129:207 Two quite distinct myths seem in this to have been amalgamated by Betty Brown into one. The first is the well-known story of the visit of two sisters to a chief (generally Panther, in this case Pine Marten) and their deception by Coyote, who poses as the chief. For this first myth cf. Dixon's Achomawi tale in "Achomawi and Atsugewi Tales," Journ. Am. Folk-Lore, XXI, 163. The second is the Loon Woman story typical of Northern California, of which but a fragmentary, ill remembered account is here found. For the latter myth cf. Curtin's "Two Sisters, Haka Lasi [= ts*!orê'djuwa, "loon"] and Tsore Jowa [= ts*!orê'djuwa, "eagle"]," (op. cit., pp. 407-21); Dixon, "Maidu Myths," pp. 71-6; and the Achomawi and Atsugewi versions in Dixon's "Achomawi and Atsugewi Tales," pp. 165, 175.
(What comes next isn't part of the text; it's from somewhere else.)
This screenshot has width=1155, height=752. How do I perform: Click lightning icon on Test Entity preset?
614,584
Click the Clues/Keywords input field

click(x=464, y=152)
133:208 A point near the present station situated about a mile and a half south of Montgomery Creek.

134:209 The two sisters had been told by their father that they would recognize Pine Marten by the black-bear skins hanging up in front of his house.

134:210 Coyote pretends that he is so liberal in the distribution of deer meat, that he never has any left over for himself.

136:211 From here on the trend of the first story is absolutely lost, the remainder being a much abbreviated account of the latter part of the Loon story.

136:212 An unidentified bird.

136:212a So Curtin and Dixon. In another connection Betty Brown said the white encircling the loon's neck was due to the fact that she had at one time put the intestines of people about her neck.

136:213 These words are an apostrophe to the dead Loon Woman.